Note, https://github.com/rapidsai/raft/pull/1661 goes the other way around. It minimizes the use of the utilities in cpp/bench/ann/common to only one executable, and decouples it from raft completely. As a result, only a handful of cuda functions is used and isolated in cuda_stub.hpp. It links CUDA at runtime via dlopen and can proceed even if CUDA is not available.

cjnolet commented 1 year ago

@tfeher and @achirkin- I'm still not convinced that #1661 is the direction we want to be taking the benchmarks. First, we have recently removed dlopen calls from raft comms because they were terribly hard to manage generally for users and I don't know that we want to be consolidating all of the executables into a single executable.

That being said, Im not totally against the use of gbench in the benchmarks but for now we are proceeding with the cpu-only by isolating the builds of the existing executables.

achirkin commented 1 year ago

Hi @cjnolet , I would also hesitate to use dlopen in a library component, but in the PR it is only ever used in the ANN_BENCH executable. Nothing should link against an executable, so it won't affect anybody. Having a single executable for all benchmarks for me as a devtech is a must have, because it tremendously simplifies benchmarking and profiling: for example it's much easier to run a single nsys profile and get a single output file when comparing multiple implementations.

With the latest fixes to python scripts the PR is ready now. Surely in the end the decision is up to you. Just let me know if you prefer to keep the current benchmarks as is - I'll just pivot the gbench branch into a separate repo for internal use. But I cannot maintain it up-to-date with the ongoing changes indefinitely.

cjnolet commented 1 year ago

but in the PR it is only ever used in the ANN_BENCH executable. Nothing should link against an executable, so it won't affect anybody.

Unfortunately, we are now pointing end-users towards these benchmarks and they are quickly becoming a vital part of the RAFT toolset.
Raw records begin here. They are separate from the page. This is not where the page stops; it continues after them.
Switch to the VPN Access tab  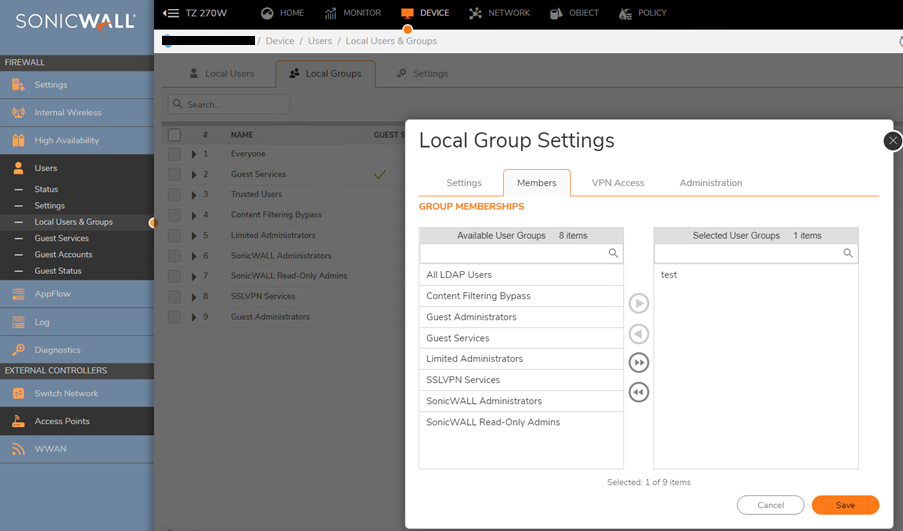[617, 183]
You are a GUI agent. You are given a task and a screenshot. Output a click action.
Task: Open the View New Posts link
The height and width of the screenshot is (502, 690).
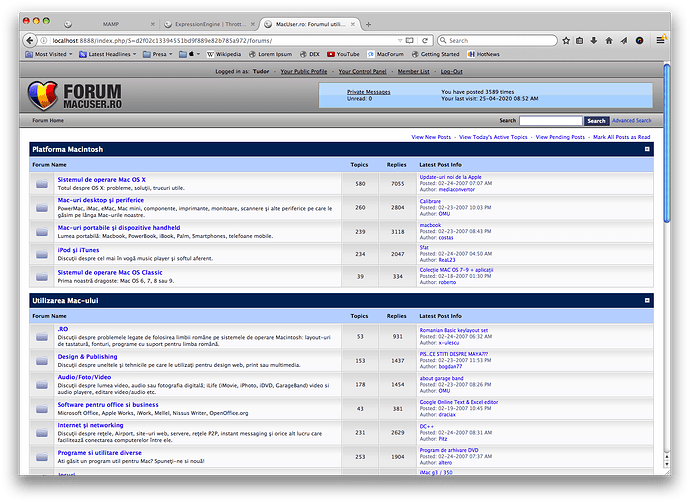(x=430, y=136)
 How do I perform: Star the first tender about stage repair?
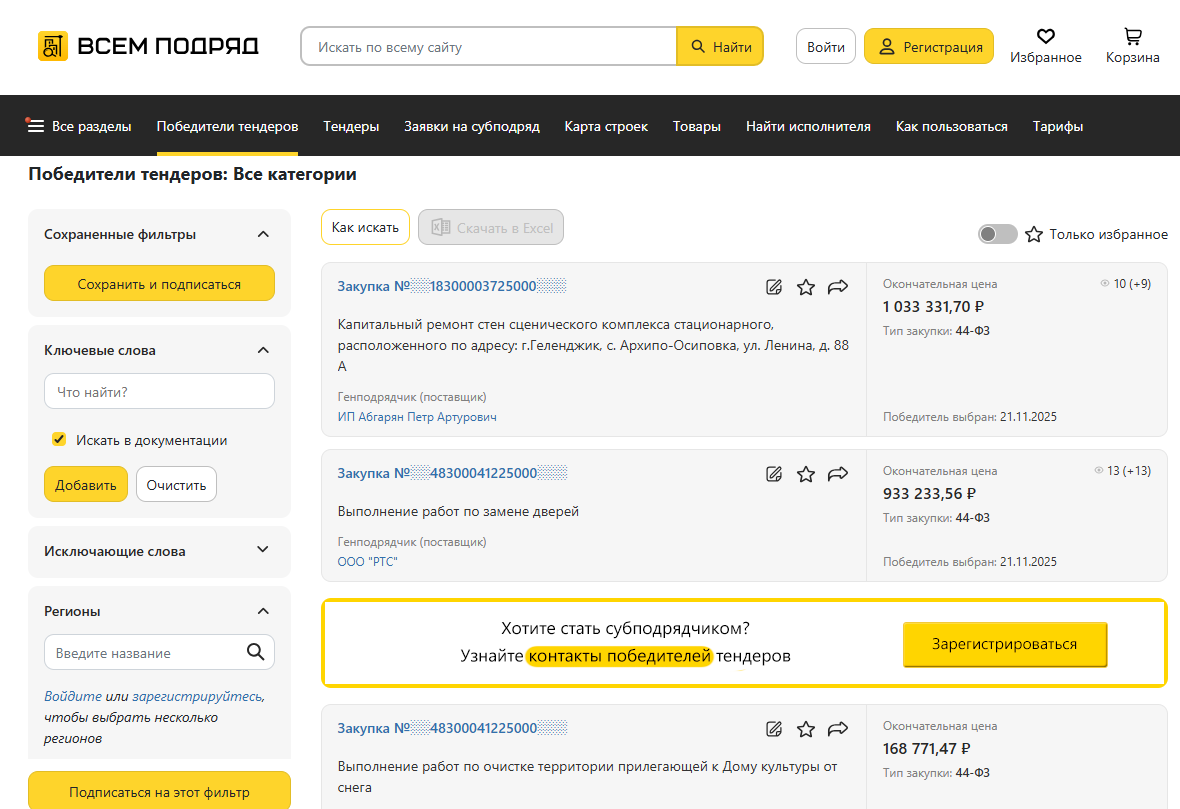click(806, 287)
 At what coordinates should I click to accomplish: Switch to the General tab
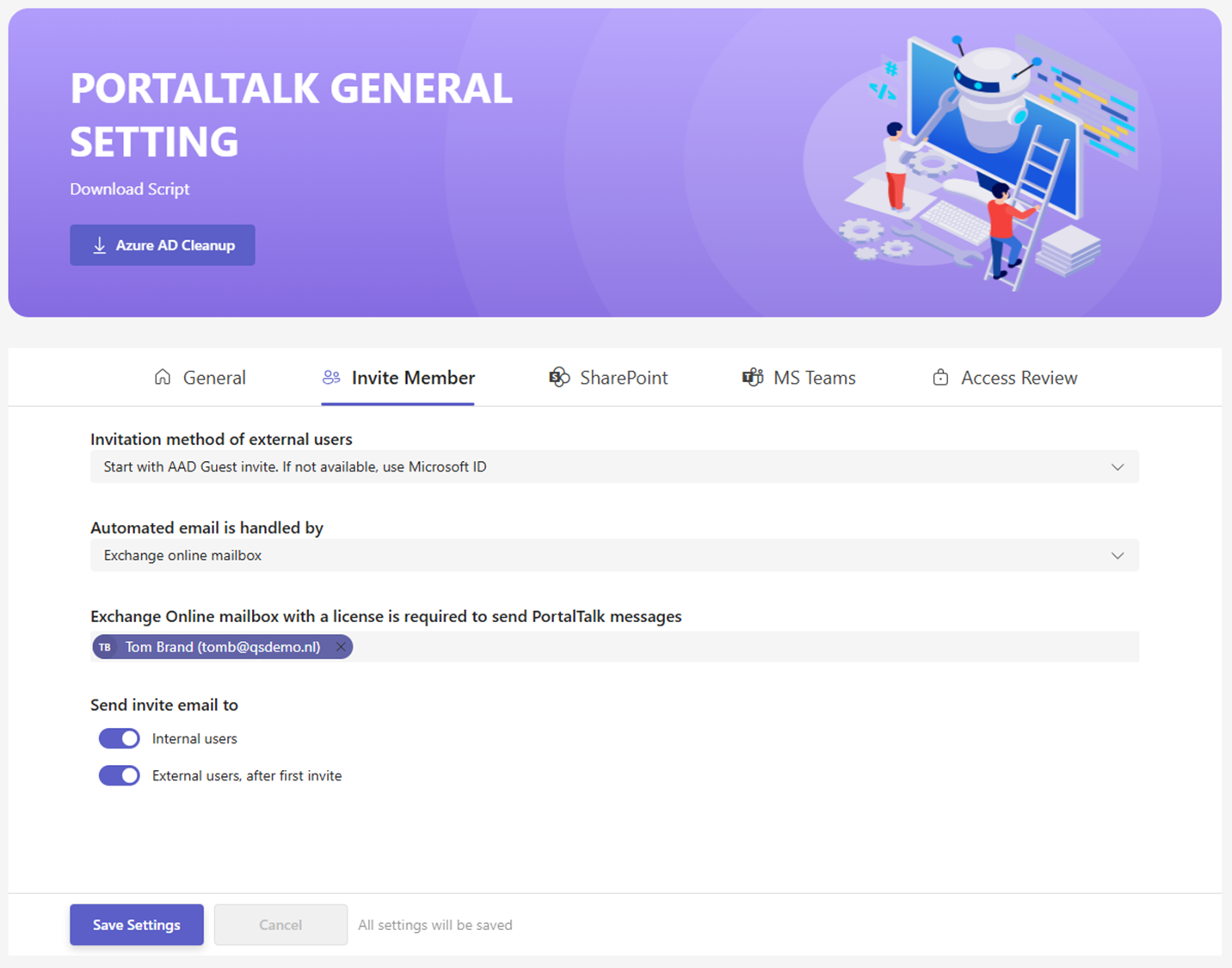[x=213, y=378]
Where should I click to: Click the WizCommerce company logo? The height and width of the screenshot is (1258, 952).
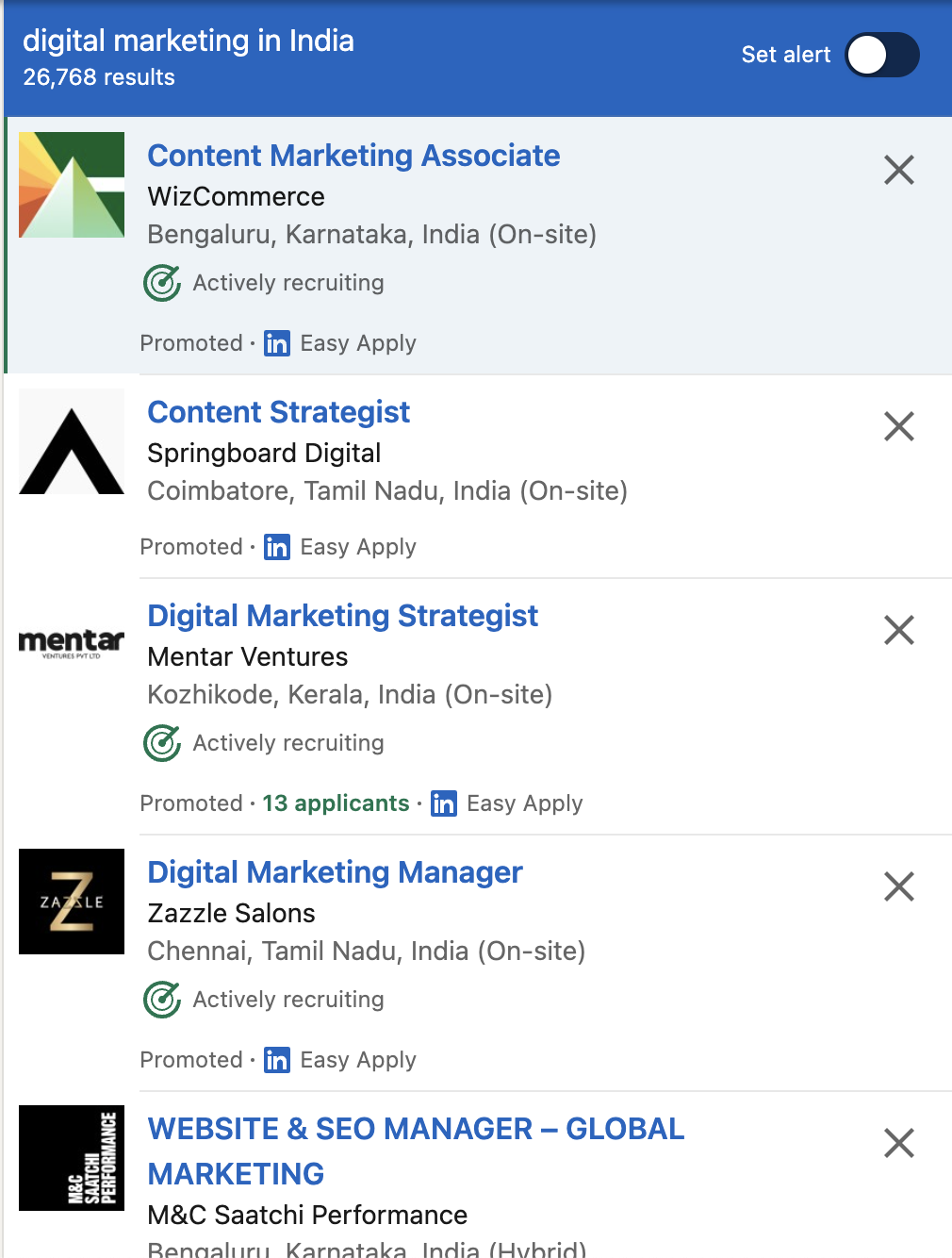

I think we need to adjust the perspective that these are just for internal use and that we shouldn't be concerned with the user experience here. dlopen has bitten us too many times in the past and I'd like to avoid the issues we faced trying to support it.

Having a single executable for all benchmarks for me as a devtech is a must have, because it tremendously simplifies benchmarking and profiling: for example it's much easier to run a single nsys profile and get a single output file when comparing multiple implementations.

I think what you might be saying here is that having a single executable for the RAFT algorithm benchmarks is a must-have, right? RAFT algorithm benchmarks don't need a cpu-only option, so I'm not sure why all of the benchmarks need to be consolidated into a single binary when only the HNSW (and potentially some of the FAISS algorithms) need to be cpu-only. Separate binaries raft, faiss cpu, faiss gpu, hnsw, and GGNN should be fine, no? Then we only need to link cuda for those binaries that require gpu and we can more easily separate the other binaries into cpu-only packaging.

I'll just pivot the gbench branch into a separate repo for internal use.

Even if this is the direction you decide to take these changes, we still need to make sure that any benchmarks we are publishing publicly for users are performed with the tools which are publicly available in RAFT so that we aren't sharing results which they cannot directly reproduce. My suggestion would be that we try to make this work, and if my suggestion above is enough for that, then I think we can consider that an alternative to pulling this out.

achirkin commented 1 year ago

The way it works now in the PR is that we have a single executable ANN_BENCH and multiple shared libraries, one per algorithm. ANN_BENCH uses dlopen to load the algorithms and (optionally) cuda, so it does not depend on CUDA. Hence you can build all targets and ship only relevant ones (libhnswlib.so and ANN_BENCH, which would run on CPU). You can also ship all algorithms/libraries; in the absence of CUDA some benchmarks will be disabled, others will run just fine. So the only difference is that all benchmarks can be called at the same time via a single executable, while retaining the modularity of the current main branch approach.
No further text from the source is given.